Le développement harmonieux des relations est supervisé par la Commission intergouvernementale sur la coopération commerciale, économique et scientifico-technique. Sa sixième réunion se tiendra à Bagdad d'ici la fin de cette année. Toutefois, les rencontres au sommet revêtent une importance supérieure. C'est pourquoi M. Medvedev a été invité à se rendre personnellement en Irak. « Cette visite donnera une impulsion très forte au développement des relations bilatérales », a déclaré M. al-Maliki.

Le secteur des hydrocarbures et de l'électricité reste un axe prioritaire de la coopération entre l'Irak et la Russie. Bagdad est intéressé par la mise en valeur de champs de pétrole et de gaz, la modernisation des sites énergétiques existants et la construction de nouvelles capacités. L'expérience de travail conjoint dans ces domaines est énorme. Lukoil, Gazprom Neft, et Bashneft sont présents en Irak, où travaillent également Zarubezhneft, Gidromashservice, Inter RAO et un certain d'autres sociétés.

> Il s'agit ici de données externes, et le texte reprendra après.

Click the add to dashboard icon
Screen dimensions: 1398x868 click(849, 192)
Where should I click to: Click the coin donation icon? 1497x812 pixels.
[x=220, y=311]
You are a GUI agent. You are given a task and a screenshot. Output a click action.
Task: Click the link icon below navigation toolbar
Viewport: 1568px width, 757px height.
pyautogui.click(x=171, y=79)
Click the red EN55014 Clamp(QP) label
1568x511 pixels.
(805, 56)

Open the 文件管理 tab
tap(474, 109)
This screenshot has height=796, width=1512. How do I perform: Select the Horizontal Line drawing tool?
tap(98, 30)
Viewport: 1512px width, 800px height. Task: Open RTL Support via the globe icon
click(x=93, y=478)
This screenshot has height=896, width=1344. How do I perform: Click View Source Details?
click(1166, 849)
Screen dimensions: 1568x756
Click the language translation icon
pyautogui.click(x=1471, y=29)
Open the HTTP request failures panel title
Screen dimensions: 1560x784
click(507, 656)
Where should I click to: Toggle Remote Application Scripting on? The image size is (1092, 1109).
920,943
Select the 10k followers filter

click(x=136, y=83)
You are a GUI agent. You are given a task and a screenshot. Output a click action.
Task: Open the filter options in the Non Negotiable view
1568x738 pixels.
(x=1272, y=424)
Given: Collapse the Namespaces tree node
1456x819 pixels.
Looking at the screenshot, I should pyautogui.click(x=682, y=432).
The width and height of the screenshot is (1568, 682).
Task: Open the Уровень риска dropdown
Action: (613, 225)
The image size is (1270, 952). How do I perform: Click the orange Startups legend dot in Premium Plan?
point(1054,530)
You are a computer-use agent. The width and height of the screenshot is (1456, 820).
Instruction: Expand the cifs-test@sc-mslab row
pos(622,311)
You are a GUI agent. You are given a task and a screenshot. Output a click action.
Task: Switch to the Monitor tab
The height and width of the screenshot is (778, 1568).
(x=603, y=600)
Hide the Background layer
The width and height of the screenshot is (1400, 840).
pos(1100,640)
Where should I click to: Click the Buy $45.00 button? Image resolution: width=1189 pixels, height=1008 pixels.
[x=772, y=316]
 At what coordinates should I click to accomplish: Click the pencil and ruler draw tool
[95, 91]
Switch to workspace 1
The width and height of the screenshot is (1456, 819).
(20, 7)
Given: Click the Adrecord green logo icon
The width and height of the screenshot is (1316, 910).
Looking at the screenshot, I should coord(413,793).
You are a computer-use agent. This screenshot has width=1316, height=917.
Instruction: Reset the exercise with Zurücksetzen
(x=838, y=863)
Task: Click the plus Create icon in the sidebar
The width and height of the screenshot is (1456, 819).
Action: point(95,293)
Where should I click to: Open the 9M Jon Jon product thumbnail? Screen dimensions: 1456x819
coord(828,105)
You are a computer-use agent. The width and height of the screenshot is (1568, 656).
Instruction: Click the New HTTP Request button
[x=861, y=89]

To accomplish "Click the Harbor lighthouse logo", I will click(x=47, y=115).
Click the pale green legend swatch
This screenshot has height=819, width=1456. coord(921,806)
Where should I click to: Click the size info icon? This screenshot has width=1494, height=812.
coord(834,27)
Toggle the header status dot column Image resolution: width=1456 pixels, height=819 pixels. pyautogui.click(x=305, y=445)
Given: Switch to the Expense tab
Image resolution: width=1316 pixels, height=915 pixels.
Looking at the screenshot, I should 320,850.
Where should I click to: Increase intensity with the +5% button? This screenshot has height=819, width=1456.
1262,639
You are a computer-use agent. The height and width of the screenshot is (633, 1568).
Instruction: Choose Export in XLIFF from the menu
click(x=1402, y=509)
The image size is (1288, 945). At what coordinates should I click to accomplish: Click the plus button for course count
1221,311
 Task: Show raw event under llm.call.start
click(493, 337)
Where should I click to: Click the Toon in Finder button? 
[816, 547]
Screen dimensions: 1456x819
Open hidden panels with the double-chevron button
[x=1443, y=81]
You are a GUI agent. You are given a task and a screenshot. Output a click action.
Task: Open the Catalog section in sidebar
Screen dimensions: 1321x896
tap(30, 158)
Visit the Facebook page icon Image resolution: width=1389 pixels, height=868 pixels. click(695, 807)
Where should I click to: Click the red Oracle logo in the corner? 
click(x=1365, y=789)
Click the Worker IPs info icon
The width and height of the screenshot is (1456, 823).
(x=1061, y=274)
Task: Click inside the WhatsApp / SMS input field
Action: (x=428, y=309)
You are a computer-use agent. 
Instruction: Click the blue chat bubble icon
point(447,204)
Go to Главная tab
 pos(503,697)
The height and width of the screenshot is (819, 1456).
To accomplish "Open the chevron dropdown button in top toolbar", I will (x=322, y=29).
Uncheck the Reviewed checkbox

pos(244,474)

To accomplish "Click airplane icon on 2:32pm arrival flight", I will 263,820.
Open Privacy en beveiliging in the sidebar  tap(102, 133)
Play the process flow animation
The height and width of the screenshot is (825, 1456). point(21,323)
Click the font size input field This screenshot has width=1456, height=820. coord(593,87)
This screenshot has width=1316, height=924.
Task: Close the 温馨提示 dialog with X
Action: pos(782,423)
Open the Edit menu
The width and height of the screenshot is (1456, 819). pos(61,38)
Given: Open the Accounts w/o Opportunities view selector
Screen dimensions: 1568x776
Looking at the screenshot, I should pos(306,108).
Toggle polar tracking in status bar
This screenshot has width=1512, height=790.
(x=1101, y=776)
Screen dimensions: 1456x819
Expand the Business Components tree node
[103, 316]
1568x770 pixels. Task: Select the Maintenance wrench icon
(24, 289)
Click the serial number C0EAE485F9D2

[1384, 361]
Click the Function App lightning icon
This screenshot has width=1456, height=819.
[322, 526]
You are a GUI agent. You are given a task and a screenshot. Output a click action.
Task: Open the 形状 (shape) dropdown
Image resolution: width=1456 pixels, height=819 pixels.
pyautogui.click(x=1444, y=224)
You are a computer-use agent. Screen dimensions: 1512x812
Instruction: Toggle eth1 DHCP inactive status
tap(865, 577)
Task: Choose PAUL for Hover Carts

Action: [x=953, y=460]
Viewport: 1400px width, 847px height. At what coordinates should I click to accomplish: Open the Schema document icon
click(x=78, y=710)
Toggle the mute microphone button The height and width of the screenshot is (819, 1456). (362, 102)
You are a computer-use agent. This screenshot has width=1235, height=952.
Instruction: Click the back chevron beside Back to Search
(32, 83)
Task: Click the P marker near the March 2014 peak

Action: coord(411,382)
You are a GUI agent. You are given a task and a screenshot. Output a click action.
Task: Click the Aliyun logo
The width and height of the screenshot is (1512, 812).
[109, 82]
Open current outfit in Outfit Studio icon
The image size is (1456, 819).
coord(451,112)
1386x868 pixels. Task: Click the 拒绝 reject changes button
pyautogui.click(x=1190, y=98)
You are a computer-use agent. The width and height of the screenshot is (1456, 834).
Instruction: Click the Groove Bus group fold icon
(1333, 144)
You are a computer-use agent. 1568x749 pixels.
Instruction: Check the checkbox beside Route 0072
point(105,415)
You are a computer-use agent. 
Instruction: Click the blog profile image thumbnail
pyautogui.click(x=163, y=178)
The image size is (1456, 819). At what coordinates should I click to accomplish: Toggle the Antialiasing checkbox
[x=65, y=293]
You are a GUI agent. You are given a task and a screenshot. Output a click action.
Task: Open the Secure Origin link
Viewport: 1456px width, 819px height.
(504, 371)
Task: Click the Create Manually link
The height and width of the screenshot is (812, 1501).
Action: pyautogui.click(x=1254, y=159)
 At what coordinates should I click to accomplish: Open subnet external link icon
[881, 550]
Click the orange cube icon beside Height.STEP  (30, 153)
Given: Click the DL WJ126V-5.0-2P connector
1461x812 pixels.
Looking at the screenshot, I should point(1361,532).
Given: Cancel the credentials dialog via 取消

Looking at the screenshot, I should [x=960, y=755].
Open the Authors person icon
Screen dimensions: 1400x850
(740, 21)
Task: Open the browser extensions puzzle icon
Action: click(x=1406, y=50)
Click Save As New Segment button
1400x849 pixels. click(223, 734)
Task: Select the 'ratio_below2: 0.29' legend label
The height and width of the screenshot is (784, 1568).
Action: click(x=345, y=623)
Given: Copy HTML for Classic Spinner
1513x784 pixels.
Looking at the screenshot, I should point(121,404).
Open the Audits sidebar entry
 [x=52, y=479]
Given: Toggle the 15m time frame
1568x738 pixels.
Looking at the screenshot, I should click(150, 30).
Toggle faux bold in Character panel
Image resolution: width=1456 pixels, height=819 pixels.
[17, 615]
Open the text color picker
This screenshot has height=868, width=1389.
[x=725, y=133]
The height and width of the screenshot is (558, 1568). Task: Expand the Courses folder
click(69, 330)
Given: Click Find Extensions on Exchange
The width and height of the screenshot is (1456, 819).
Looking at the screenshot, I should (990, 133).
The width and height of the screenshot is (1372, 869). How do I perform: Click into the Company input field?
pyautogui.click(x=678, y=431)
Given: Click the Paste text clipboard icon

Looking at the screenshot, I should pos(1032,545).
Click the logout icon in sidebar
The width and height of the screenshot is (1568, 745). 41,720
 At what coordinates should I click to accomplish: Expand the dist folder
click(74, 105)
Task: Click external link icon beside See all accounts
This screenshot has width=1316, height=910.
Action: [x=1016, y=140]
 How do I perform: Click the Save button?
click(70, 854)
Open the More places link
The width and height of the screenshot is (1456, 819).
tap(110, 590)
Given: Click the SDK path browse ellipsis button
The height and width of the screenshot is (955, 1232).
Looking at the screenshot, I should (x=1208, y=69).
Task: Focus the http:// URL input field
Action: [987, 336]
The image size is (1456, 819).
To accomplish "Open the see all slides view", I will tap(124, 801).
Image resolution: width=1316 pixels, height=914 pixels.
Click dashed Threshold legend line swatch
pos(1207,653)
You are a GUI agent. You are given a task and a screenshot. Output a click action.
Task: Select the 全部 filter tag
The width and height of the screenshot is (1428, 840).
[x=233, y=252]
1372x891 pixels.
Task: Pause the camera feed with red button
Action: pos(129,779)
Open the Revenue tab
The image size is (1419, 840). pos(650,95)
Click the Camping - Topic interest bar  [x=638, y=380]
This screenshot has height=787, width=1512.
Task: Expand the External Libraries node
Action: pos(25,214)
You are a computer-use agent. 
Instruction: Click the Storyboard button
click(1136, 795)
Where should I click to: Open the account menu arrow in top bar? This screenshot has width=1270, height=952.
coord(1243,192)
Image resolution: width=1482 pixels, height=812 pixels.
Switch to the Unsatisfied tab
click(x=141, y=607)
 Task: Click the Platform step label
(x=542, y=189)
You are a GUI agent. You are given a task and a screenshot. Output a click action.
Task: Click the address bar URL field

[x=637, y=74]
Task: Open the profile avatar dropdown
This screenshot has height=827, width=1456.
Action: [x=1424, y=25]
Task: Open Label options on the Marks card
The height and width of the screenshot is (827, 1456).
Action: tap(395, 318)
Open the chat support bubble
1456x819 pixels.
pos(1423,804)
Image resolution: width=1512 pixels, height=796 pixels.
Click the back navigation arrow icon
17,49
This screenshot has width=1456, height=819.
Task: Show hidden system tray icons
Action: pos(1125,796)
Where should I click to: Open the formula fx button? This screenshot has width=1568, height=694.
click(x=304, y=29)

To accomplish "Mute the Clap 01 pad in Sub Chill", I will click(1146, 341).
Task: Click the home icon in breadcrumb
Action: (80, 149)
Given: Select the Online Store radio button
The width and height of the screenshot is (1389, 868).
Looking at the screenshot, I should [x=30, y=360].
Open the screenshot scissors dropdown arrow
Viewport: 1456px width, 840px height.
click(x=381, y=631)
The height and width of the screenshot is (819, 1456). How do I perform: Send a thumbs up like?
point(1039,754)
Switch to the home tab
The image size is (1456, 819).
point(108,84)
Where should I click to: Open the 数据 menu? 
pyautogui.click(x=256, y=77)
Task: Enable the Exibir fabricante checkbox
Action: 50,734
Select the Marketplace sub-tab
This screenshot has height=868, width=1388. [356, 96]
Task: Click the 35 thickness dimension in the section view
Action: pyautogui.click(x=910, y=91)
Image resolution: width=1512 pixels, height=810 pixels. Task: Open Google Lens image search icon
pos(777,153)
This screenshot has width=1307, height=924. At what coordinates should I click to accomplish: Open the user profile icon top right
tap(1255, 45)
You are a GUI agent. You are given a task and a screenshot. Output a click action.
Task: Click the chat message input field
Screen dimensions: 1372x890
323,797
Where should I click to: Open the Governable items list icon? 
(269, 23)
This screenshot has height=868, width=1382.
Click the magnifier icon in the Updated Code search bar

Au cours des pourparlers, les premiers ministres on également évoqué la situation au Moyen-Orient, région qui vit des moments difficiles selon M. al-Maliki. « Nous en avons discuté avec vous au téléphone, et aujourd'hui nous poursuivons notre conversation sur ce sujet, a déclaré le premier ministre irakien à M. Medvedev. Il doit y avoir entre l'Irak et la Russie une coopération dans ce domaine – dans le domaine des relations régionales – afin d'essayer de trouver une solution pacifique à la crise actuelle ».

Article est basé sur les matériaux de Kommersant, Rossiyskaya Gazeta et RIA Novosti.